_Work instruction_: Give the data again in its entirety, exactly as provided.

Items from a data source:

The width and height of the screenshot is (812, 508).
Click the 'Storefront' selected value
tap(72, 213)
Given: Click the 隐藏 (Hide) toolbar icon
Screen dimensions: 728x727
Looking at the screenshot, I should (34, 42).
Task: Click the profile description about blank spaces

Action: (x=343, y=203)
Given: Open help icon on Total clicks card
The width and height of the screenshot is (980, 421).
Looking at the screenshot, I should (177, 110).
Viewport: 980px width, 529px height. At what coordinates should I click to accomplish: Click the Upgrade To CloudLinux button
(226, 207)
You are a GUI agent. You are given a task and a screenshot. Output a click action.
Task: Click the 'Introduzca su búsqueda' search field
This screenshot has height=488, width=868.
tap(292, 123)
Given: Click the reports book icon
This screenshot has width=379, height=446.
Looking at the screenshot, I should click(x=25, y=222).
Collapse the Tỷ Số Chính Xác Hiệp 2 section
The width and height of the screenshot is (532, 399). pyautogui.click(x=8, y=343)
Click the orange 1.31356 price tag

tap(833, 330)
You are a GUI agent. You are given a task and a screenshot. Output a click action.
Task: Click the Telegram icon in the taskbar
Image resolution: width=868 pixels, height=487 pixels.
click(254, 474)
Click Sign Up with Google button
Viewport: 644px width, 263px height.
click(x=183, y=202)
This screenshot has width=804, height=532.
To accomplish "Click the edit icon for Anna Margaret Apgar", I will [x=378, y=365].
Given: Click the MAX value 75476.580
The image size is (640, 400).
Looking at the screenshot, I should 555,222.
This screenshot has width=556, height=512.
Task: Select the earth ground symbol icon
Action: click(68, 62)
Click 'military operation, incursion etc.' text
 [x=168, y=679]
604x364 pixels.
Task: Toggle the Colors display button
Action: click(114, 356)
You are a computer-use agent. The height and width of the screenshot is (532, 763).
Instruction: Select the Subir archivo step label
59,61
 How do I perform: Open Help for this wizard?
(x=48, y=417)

_Result for this task_:
The width and height of the screenshot is (812, 508).
Click the 'Storefront' selected value
tap(72, 213)
Given: Click the 隐藏 (Hide) toolbar icon
Screen dimensions: 728x727
Looking at the screenshot, I should (34, 42).
Task: Click the profile description about blank spaces

Action: (x=343, y=203)
Given: Open help icon on Total clicks card
The width and height of the screenshot is (980, 421).
Looking at the screenshot, I should (177, 110).
Viewport: 980px width, 529px height. At what coordinates should I click to accomplish: Click the Upgrade To CloudLinux button
(226, 207)
You are a GUI agent. You are given a task and a screenshot. Output a click action.
Task: Click the 'Introduzca su búsqueda' search field
This screenshot has height=488, width=868.
tap(292, 123)
Given: Click the reports book icon
This screenshot has width=379, height=446.
Looking at the screenshot, I should click(x=25, y=222).
Collapse the Tỷ Số Chính Xác Hiệp 2 section
The width and height of the screenshot is (532, 399). pyautogui.click(x=8, y=343)
Click the orange 1.31356 price tag

tap(833, 330)
You are a GUI agent. You are given a task and a screenshot. Output a click action.
Task: Click the Telegram icon in the taskbar
Image resolution: width=868 pixels, height=487 pixels.
click(254, 474)
Click Sign Up with Google button
Viewport: 644px width, 263px height.
click(x=183, y=202)
This screenshot has width=804, height=532.
To accomplish "Click the edit icon for Anna Margaret Apgar", I will [x=378, y=365].
Given: Click the MAX value 75476.580
The image size is (640, 400).
Looking at the screenshot, I should 555,222.
This screenshot has width=556, height=512.
Task: Select the earth ground symbol icon
Action: click(68, 62)
Click 'military operation, incursion etc.' text
 [x=168, y=679]
604x364 pixels.
Task: Toggle the Colors display button
Action: click(114, 356)
You are a computer-use agent. The height and width of the screenshot is (532, 763).
Instruction: Select the Subir archivo step label
59,61
 How do I perform: Open Help for this wizard?
(x=48, y=417)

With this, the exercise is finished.